→ **Excerpt to read**:
Segment Open

Former State Department official talks networking in 21st century international relations

    Public policy expert Anne-Marie Slaughter spoke Thursday evening about the unexpected motivations behind global danger zones and the influences on her theories.

    Slaughter is president and CEO of the New America Foundation, a think tank working on the renewal of American politics. She worked under Clinton in the State Department and currently teaches at Princeton University. Her 2012 piece "Why Women Still Can't Have It All" on The Atlantic went viral. 

    Her speech, delivered to Northwestern students, professors and alumni, marked the 25th annual Richard W. Leopold lecture, named for a beloved Northwestern history professor.

    Slaughter used Leopold’s political frame of reference to contrast with her 21st century worldview of politics and national security.

    “I find myself wondering what Dick Leopold would think of my talk tonight,” she said. “And he comes from a very proud tradition of diplomatic history, which is alive and well and flourishing at Northwestern.”

    Slaughter framed two ways of seeing state conflicts – the chessboard view that Leopold would have had, that focuses on power struggles and diplomacy between nations, and then the web version, that values networks of other factors.

    “Geopolitics is very important, but it’s only half,” she said. “The biggest change of the 20th century to the 21st century is the rise of the web.”

Segment Closed

→ **Dataset extract**:
Segment Open

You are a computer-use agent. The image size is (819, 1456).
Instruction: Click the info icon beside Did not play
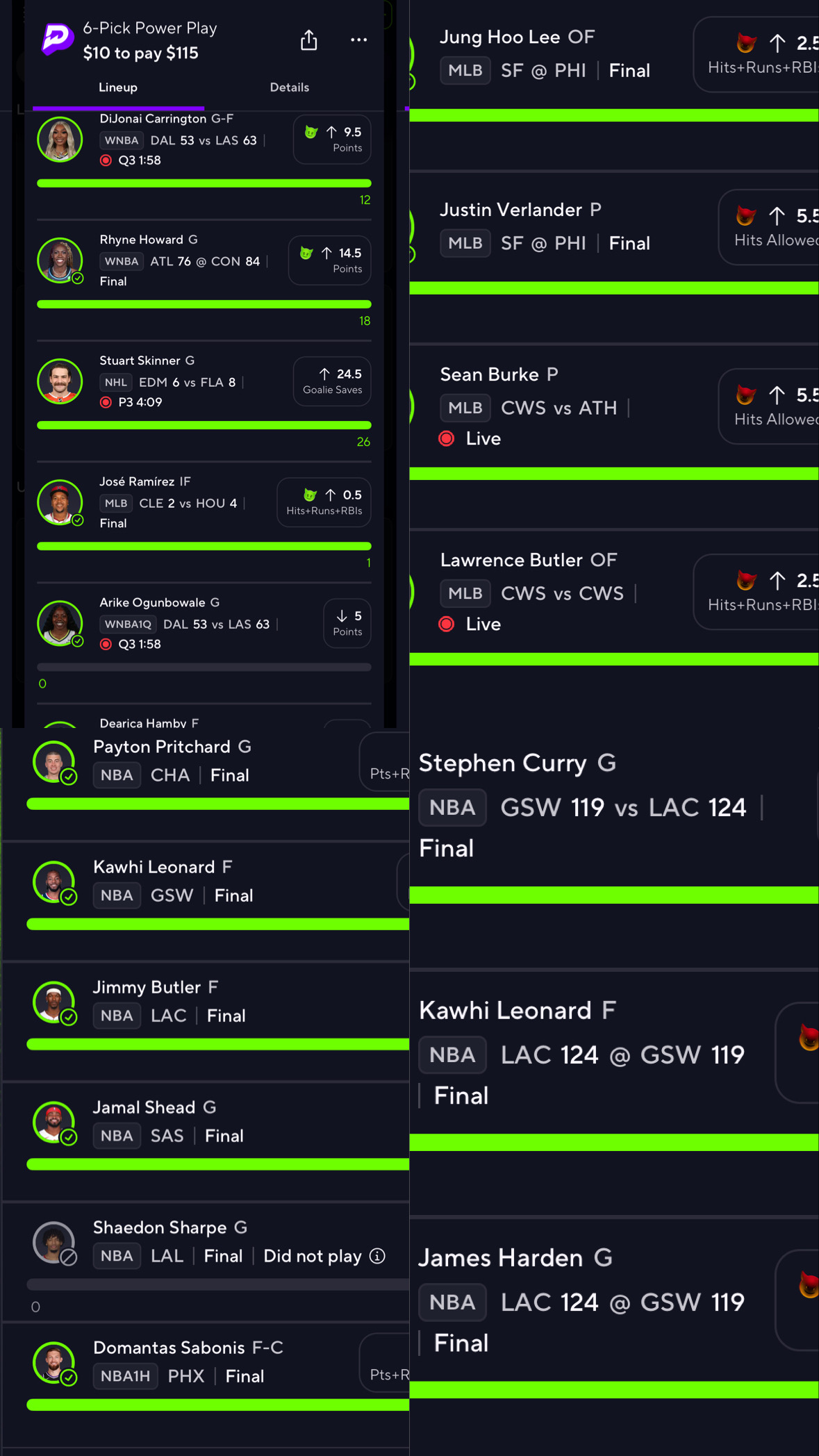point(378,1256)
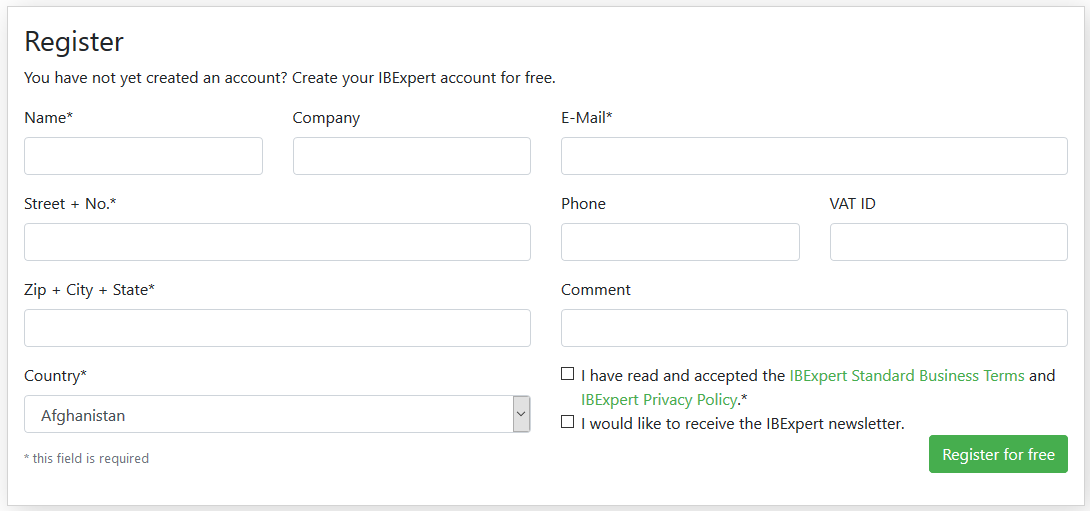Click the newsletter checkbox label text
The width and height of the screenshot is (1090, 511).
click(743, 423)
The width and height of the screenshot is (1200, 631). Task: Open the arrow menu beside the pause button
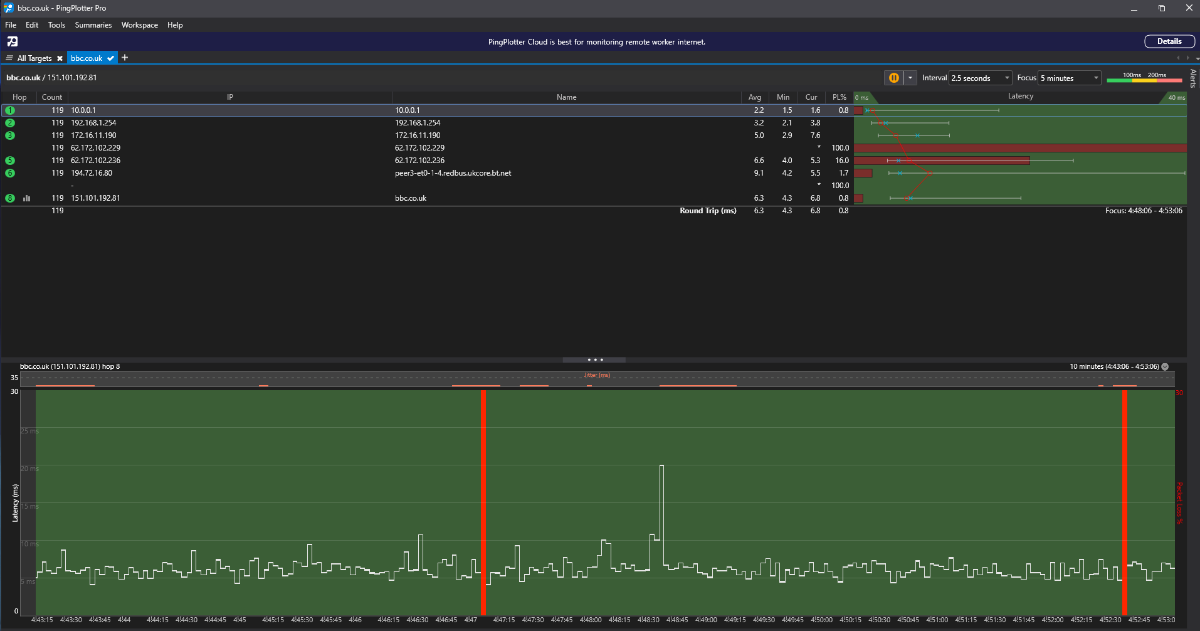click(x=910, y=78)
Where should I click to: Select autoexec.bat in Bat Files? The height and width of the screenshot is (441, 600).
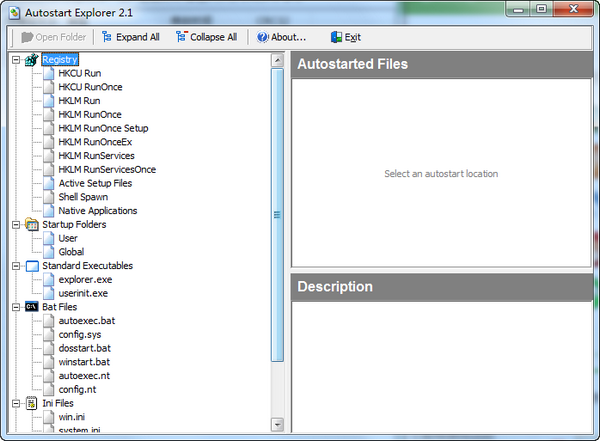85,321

Segment Closed

→ **Problem requirements**: Retype the passage of the article on Anne-Marie Slaughter's lecture between "Slaughter is president" and "and national security.", inclusive.

→ **Answer space**:
Slaughter is president and CEO of the New America Foundation, a think tank working on the renewal of American politics. She worked under Clinton in the State Department and currently teaches at Princeton University. Her 2012 piece "Why Women Still Can't Have It All" on The Atlantic went viral. 

    Her speech, delivered to Northwestern students, professors and alumni, marked the 25th annual Richard W. Leopold lecture, named for a beloved Northwestern history professor.

    Slaughter used Leopold’s political frame of reference to contrast with her 21st century worldview of politics and national security.